Muscle soul from the house band at Fame Studios, featuring their collectable singles and many hot unreleased grooves. Funky and then some.
The studio players of 60s soul are now celebrated names to the student of pop and R&B. Motown had the Funk Brothers; on the West Coast these were the Wrecking Crew years. In Memphis, the Stax and American teams are perhaps the most familiar. But among the most powerful, and perhaps undersung, of these backroom heroes are the doyens of 603 East Avalon Avenue in Muscle Shoals, Alabama: the unit known as the Fame Gang. It says something about the degree of respect producer-engineer Rick Hall earned over the course of the 1960s that he was able to draw not one, not two, but three separate and unique sets of musicians to become his instrumental workforce at Fame.

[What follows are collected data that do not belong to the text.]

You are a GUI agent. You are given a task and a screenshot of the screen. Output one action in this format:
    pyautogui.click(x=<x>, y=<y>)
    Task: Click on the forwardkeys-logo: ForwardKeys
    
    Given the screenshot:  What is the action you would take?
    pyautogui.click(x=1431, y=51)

The group best known as the Fame Gang – the 1969-era band that principally recorded under that name – were the set of players under Rick Hall’s employ that were actually together the shortest time. The earlier groupings had done his bidding in exemplary fashion for almost eight years, but his didactic ways saw them both quit. With the Fame Gang Mk3, Hall accumulated probably the most accommodating set of musicians he could have hoped for. Not only did he now have a permanent brass section, but they were Nashville-trained, jazz-schooled and, significantly, three-quarters black. Drummer Freeman Brown had the fatback beat down; in-the-pocket bassist Jesse Boyce could equally deliver precision counterpoint. Clayton Ivey brought a seasoned yet open-minded approach to the keyboards; Junior Lowe kept it soulful on guitar. Last but not least, there was producer Mickey Buckins, sprinkling ear candy on the results of the combo’s inspired instrumental improvisations, mostly started during warm-ups or at the tail-ends of sessions when the featured vocalist had split.
These jams frequently punch all the right buttons: JBs-style horn charts or Meters-like syncopation, delivered with the catchiness of the MGs and the fluidity of the American Studios crew or the Dixie Flyers. But given how much funkier they were than their forerunners, Hall preferred to utilise their talents on white pop acts. The grooves on a pair of Fame singles, ‘Grits And Gravy’ and ‘Turn My Chicken Loose’, are red hot, but an album of tepid covers issued at the time belied the simpatico this special unit had. The fantastic outtakes left in the can, as heard for the first time on this carefully curated collection, gives us the opportunity to revel in the true sound of the Fame Gang.